[Part of a data file]
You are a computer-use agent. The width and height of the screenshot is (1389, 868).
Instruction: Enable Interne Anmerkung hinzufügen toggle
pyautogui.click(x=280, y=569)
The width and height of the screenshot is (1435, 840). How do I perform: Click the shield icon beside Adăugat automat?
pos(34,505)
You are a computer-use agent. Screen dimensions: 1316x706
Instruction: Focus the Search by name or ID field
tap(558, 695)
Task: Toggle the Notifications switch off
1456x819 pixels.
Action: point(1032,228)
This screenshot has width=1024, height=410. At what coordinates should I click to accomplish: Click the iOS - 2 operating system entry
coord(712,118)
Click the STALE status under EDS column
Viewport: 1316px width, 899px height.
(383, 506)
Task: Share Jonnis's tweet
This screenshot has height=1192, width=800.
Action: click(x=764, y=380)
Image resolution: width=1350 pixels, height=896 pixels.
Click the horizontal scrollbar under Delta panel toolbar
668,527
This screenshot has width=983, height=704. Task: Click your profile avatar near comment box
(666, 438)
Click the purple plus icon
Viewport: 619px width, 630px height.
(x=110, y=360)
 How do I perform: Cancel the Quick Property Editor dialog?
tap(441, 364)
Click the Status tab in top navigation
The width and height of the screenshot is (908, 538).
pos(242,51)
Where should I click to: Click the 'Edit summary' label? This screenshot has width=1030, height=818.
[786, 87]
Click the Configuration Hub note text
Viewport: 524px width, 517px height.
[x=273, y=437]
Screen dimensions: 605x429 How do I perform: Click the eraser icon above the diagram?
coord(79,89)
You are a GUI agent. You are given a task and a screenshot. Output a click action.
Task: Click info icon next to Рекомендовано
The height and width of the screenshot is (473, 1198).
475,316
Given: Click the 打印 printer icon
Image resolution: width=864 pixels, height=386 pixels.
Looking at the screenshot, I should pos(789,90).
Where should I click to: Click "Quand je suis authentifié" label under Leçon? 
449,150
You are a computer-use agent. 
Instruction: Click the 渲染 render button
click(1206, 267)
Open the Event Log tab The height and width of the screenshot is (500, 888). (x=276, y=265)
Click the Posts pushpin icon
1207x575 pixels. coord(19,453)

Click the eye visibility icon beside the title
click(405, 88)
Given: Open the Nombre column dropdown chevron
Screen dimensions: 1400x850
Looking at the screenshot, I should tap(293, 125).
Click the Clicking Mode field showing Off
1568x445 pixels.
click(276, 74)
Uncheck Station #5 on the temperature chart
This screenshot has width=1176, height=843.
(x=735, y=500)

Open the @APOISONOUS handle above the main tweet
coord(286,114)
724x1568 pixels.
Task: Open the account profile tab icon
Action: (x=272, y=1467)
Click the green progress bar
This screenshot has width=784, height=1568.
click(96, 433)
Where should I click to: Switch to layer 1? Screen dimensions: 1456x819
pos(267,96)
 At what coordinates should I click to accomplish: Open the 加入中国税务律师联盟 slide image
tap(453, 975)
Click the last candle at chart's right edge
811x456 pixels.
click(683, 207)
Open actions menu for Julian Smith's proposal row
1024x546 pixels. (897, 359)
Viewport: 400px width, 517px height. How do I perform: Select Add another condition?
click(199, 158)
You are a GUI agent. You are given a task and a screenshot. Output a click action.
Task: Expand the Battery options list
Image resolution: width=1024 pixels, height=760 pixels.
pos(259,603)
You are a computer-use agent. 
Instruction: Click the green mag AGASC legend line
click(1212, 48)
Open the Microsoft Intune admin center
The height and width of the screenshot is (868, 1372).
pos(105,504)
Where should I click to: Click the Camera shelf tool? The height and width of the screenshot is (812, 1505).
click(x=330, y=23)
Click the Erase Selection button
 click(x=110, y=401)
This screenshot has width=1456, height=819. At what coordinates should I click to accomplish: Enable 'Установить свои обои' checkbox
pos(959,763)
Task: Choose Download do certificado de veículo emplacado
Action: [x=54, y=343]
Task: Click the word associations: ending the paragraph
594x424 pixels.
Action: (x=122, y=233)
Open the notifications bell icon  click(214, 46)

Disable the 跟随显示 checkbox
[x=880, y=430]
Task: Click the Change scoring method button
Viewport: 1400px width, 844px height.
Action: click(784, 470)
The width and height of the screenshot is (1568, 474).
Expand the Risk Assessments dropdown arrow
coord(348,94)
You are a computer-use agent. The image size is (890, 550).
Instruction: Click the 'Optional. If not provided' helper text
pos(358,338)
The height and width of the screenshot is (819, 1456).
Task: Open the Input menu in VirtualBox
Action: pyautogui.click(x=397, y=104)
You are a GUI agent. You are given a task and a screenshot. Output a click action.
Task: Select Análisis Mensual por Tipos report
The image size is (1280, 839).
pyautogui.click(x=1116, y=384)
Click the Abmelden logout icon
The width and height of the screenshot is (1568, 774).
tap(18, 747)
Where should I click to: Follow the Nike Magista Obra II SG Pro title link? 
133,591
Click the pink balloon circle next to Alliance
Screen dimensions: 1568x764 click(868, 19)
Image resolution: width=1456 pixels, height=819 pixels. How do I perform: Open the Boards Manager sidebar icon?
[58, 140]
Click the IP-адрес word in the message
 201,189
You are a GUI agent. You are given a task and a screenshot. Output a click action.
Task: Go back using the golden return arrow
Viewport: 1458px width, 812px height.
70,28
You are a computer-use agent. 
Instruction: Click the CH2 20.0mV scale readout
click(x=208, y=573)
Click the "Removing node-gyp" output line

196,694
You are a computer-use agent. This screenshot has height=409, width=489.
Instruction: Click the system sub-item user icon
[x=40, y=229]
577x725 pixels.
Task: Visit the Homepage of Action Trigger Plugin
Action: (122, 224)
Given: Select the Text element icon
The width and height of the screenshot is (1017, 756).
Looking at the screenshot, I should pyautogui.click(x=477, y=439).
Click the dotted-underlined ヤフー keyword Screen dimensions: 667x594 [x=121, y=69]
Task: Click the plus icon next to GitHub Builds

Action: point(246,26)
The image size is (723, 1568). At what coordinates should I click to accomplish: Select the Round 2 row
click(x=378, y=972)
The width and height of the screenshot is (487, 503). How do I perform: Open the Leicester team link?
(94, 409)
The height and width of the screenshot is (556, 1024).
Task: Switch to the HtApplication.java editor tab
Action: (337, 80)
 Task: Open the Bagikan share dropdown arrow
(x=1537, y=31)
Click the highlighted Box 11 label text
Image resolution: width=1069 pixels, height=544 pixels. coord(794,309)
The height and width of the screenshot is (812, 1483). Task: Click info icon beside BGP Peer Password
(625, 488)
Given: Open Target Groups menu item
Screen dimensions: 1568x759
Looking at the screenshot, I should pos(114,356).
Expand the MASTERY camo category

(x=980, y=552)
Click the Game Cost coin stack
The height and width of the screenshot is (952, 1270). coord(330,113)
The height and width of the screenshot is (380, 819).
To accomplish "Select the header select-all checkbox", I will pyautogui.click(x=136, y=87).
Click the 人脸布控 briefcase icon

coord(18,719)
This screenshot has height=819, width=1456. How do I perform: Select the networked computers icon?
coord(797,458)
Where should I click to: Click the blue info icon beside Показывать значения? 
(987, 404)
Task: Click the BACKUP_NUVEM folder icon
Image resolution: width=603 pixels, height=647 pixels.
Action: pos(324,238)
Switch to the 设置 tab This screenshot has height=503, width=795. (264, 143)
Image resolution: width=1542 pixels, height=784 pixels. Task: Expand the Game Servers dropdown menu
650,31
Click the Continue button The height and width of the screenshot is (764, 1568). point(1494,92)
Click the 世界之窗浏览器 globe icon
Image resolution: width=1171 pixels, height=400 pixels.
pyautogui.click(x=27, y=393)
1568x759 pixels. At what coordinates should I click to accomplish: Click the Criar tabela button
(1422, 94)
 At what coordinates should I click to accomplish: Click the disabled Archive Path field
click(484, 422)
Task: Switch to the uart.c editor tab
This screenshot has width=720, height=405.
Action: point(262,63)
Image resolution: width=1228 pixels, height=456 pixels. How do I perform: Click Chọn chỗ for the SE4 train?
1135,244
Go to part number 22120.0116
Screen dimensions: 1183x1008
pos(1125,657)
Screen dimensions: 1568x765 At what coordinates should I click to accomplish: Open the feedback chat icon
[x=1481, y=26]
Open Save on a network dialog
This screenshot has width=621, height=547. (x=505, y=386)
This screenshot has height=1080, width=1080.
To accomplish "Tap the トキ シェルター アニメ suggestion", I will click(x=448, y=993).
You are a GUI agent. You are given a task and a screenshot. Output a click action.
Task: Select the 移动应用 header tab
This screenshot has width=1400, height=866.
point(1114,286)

*Required work*.
Present the lines of the items, from the line with "Task: Click the BACKUP_NUVEM folder icon" to the line with "Switch to the 设置", as a Markdown table with the columns Row and Line, skipping any blank lines.

*Finished exercise*.
| Row | Line |
|---|---|
| 1 | Task: Click the BACKUP_NUVEM folder icon |
| 2 | Image resolution: width=603 pixels, height=647 pixels. |
| 3 | Action: pos(324,238) |
| 4 | Switch to the 设置 tab This screenshot has height=503, width=795. (264, 143) |